Musée de l'Orangerie
Jardin des Tuileries, Place de la Concorde (côté Seine)
75001 Paris
France

Tarifs

Tarif plein
12,5 €
Tarif réduit
10 €

Lien de réservation

Description, horaires...

Pour le centenaire de la mort de Claude Monet (1840-1926), le musée de l'Orangerie consacre une exposition au rapport de son œuvre au temps. Dès les années 1870, Monet passe pour l'impressionniste par excellence — alors qu'il n'a participé qu'à cinq expositions du groupe. Sa peinture en résume les traits : exécutée le plus souvent en plein air, d'une touche vive, dans des accords clairs qui fixent l'impression d'un instant.
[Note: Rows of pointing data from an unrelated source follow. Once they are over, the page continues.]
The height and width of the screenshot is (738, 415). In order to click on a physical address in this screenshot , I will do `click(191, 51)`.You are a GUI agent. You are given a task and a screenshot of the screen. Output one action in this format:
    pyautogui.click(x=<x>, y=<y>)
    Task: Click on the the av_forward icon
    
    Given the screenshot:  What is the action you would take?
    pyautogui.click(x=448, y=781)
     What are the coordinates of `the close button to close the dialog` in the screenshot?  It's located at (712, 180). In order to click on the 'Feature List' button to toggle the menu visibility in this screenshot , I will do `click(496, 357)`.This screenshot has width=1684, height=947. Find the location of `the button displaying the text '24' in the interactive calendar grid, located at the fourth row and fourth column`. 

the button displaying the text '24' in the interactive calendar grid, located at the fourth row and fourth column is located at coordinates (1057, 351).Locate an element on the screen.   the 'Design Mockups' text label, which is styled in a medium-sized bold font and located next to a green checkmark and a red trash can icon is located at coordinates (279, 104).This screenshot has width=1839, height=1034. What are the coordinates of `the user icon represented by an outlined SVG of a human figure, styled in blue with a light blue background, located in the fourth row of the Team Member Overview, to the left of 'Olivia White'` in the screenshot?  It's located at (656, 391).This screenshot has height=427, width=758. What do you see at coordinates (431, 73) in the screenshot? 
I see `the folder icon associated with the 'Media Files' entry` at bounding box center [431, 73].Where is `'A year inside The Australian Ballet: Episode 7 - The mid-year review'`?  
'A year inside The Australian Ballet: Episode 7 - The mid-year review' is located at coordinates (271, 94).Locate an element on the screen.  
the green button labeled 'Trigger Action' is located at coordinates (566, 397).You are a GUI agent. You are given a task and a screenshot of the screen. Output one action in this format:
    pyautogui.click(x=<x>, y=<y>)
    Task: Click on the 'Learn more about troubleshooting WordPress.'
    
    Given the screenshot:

Puis elle bifurque vers l'un des prolongements les plus singuliers du mouvement : les séries des années 1890 — Cathédrales, Meules, Peupliers — où le peintre dissèque le temps, jusqu'aux Nymphéas, testament qui dépasse la fragmentation de la série pour rejoindre le continu.
 

Près de quarante toiles, issues surtout du musée d'Orsay et du musée Marmottan Monet, complétées par des prêts publics et privés, français et étrangers, jalonnent ces étapes, avec un accent particulier sur le cycle des Nymphéas. Sous cet angle nouveau, nourri de plusieurs champs de recherche, l'exposition relit une œuvre dont la portée, un siècle plus tard, reste essentielle.
 

L'Orangerie, qui abrite les grandes décorations des Nymphéas — cette « Sixtine de l'impressionnisme » selon André Masson en 1952 —, était le lieu naturel de ce projet. L'ensemble, conçu comme un environnement, couronne l'ultime période de Monet. Le parcours suit trois temps : l'accélération du monde et la modernité de la période impressionniste, la saisie de l'instant par les séries, puis les Nymphéas et la tentative de peindre la durée. Monet répond ainsi aux bouleversements que son siècle impose à la perception du temps — vécu, ressenti, mais aussi visible dans la transformation des villes et des paysages. Le XIXe siècle multiplie les horloges dans l'espace public, synchronise l'heure, invente le chemin de fer ; la peinture impressionniste de Monet se veut, en écho, de plus en plus instantanée.
 

Passées les expositions impressionnistes, il explore les effets de la lumière sur un même motif à différentes heures. C'est en Normandie qu'il développe ses grandes séries : Meules (1888-1891), Peupliers au bord de l'Epte (1891-1892), Matinées sur la Seine (1896-1897), Cathédrale de Rouen (1892-1898). Il y pousse la logique de l'instant jusqu'à fragmenter le temps pour en saisir l'essence. En 1895, les Cathédrales exposées chez Durand-Ruel sont pour Clemenceau « une révolution sans coup de fusil » (La Justice). Monet rejoint ainsi la fascination de son époque pour l'observation minutieuse, presque scientifique, du monde.
 

Dans les années 1890 s'ouvre le dernier cycle, celui des Nymphéas, qui l'occupera jusqu'en 1926 : plus de deux cent cinquante toiles sur un seul sujet, couronnées par les deux salles construites pour les grands panneaux offerts à la France au lendemain de l'armistice de 1918 et inaugurés en 1927, un an après sa mort. Tout y concourt à envelopper le spectateur dans l'œuvre, au plus près de la durée au sens de Bergson.
 

Commissariat : Cécile Girardeau, conservatrice en chef, et Sophie Eloy, attachée de collection, musée de l'Orangerie.
 

Exposition organisée par le musée de l'Orangerie et la Tate Modern, avec le soutien exceptionnel du musée Marmottan Monet et de l'Académie des beaux-arts. Elle sera présentée à la Tate Modern, Londres, du 25 février au 27 juin 2027.
 

Ouvert tous les jours de 9h à 18h, sauf le mardi. Nocturnes exceptionnelles le vendredi de 18h à 21h pendant l'exposition.